Je terminerai par l’aspect extrêmement succinct du mode d’emploi, lequel ne tient que sur quatre pages et s’avère lacunaire, même pour un appareil au final peu complexe tel que le Duo. Ainsi, outre l’absence de numéros de messages CC déjà mentionnée plus haut et outre l’absence de mention de la capacité même de l’appareil à envoyer ce type de messages, le mode d’emploi ne décrit même pas la procédure à suivre pour changer de canal MIDI ! Par conséquent je me permets de vous livrer ladite procédure après m’être renseigné auprès de Dato à ce sujet : on maintient un pad enfoncé pendant la mise sous tension, le numéro dudit pad correspondant au canal MIDI souhaité.
Conclusion
Après un premier contact plutôt réjouissant avec le Dato Duo au Superbooth de cette année, le test s’est avéré plus ardu que prévu car il était compliqué d’appliquer à cet instrument les critères habituels de qualité et de comparaison. Tout d’abord parce que la philosophie générale du produit diffère de celle de beaucoup d’autres, et ensuite parce que sa fabrication intégralement européenne vient forcément bouleverser nos repères tarifaires de consommateurs habitués (malheureusement ?) aux prix de vente des productions délocalisées.

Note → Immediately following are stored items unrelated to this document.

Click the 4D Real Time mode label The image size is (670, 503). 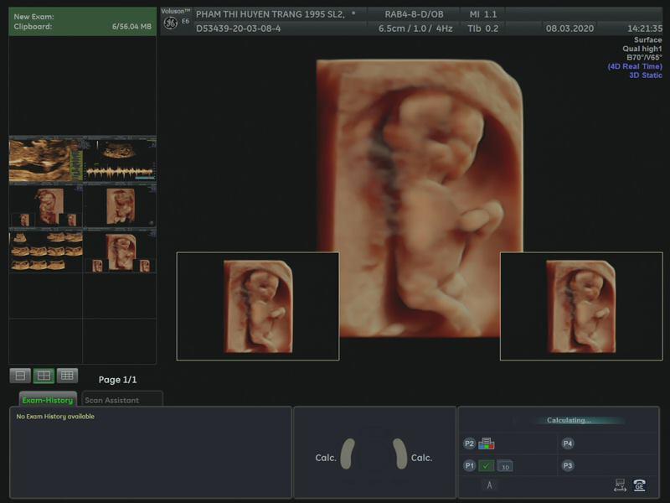click(x=634, y=66)
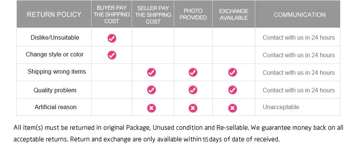The height and width of the screenshot is (151, 355).
Task: Click the EXCHANGE AVAILABLE column header
Action: click(234, 14)
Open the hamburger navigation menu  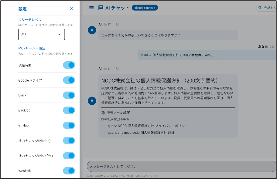coord(91,8)
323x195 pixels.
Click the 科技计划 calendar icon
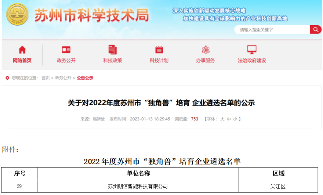[159, 50]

Se contenter de présenter le Dato Duo comme un concurrent des appareils que l’on trouve habituellement dans cette catégorie de prix, ce serait passer à côté de ce qui fait la raison même de l’existence de cet instrument et qui le distingue des autres : offrir la possibilité de s’amuser immédiatement sans se poser aucune question, seul ou à deux, que l’on soit musicien ou non et quel que soit son âge. De ce fait, le Duo peut être un excellent outil d’initiation à la musique pour les débutants ou une nouvelle source d’inspiration pour les plus expérimentés.
Mais à ce prix-là justement, il est difficile de faire l’impasse sur les nombreuses limitations de l’instrument. Bien entendu, certaines sont directement liées à la philosophie-même du Duo visant l’accessibilité et la facilité de prise en main. En revanche, elles peuvent aussi s’avérer parfois handicapantes dans le cadre de l’utilisation plus poussée que pourrait nous inspirer notamment la présence d’une connectique réservée habituellement à des outils plus « pros ». Et certaines de ces limitations s’avèrent vraiment peu défendables quel que soit le type d’utilisation que l’on souhaite avoir de cet instrument.